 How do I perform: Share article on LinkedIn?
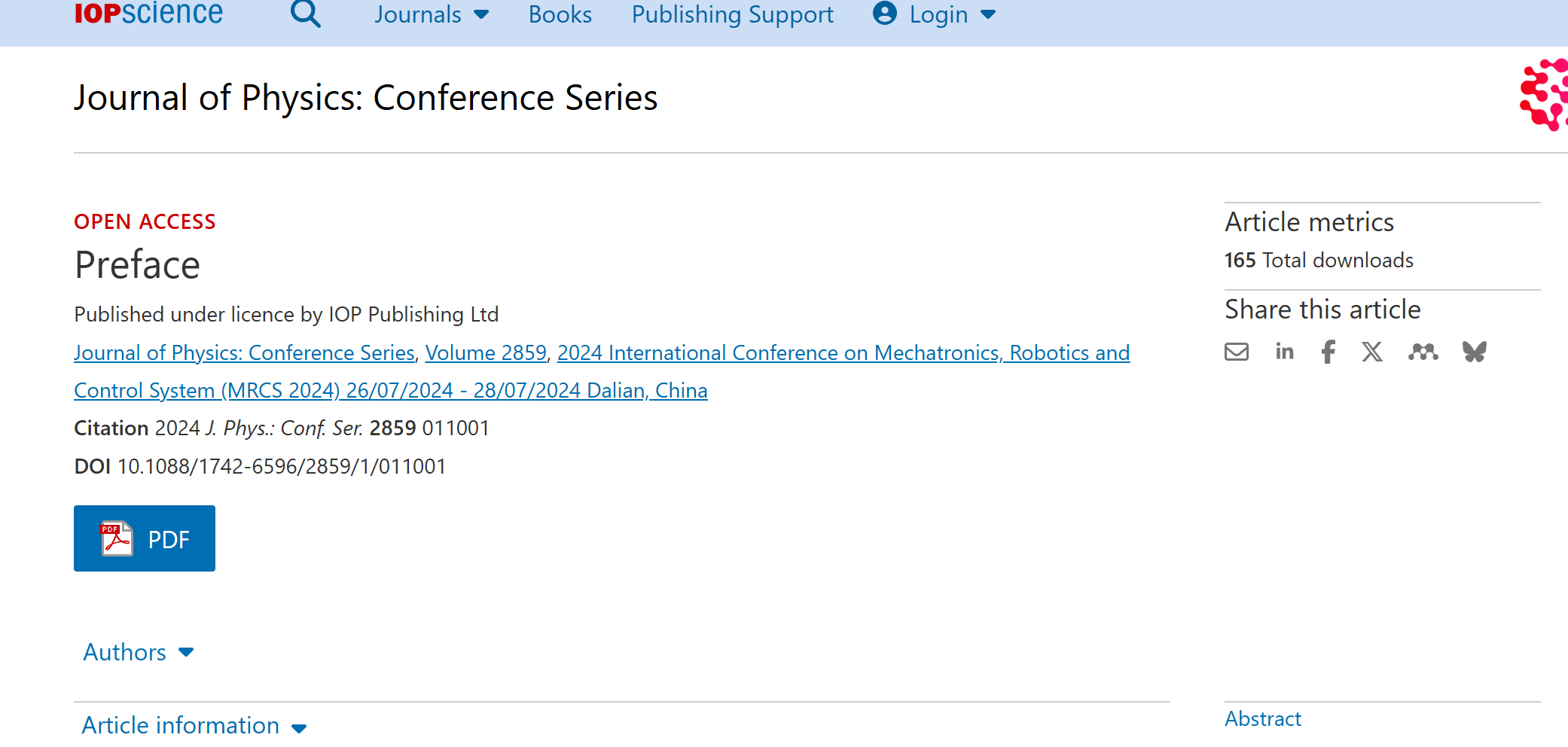[1284, 351]
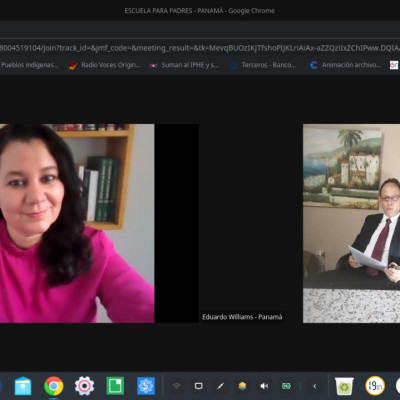The image size is (400, 400).
Task: Click the screen display tray icon
Action: 199,386
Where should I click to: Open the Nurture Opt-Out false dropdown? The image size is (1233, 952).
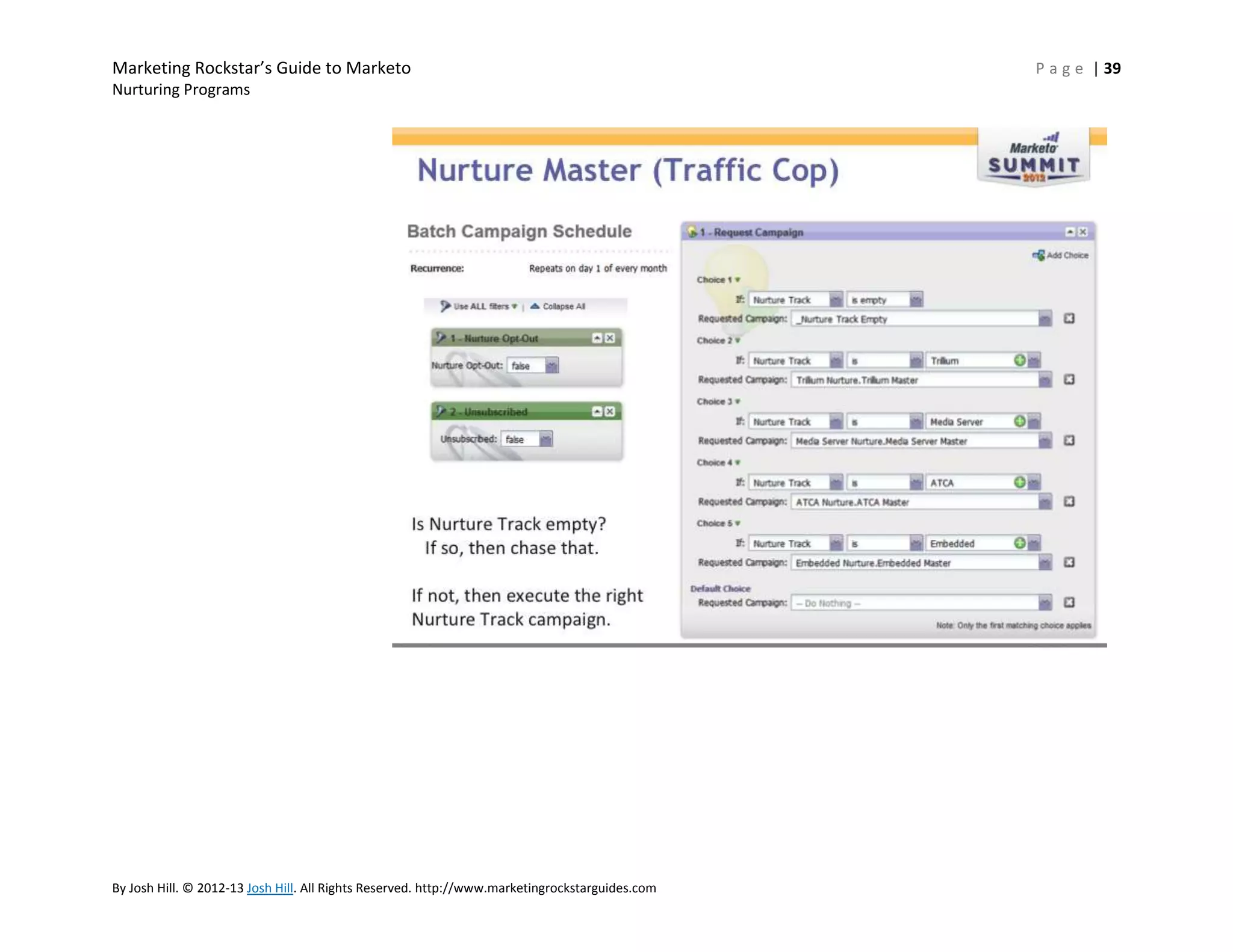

**What is being asked**.
Extract every line of text from the records above verbatim, omitting the pictures.

**Result of this task**.
 How do I perform: Share article on LinkedIn?
[1284, 351]
The image size is (400, 400).
Task: Click the screen display tray icon
Action: 199,386
Where should I click to: Open the Nurture Opt-Out false dropdown? The image size is (1233, 952).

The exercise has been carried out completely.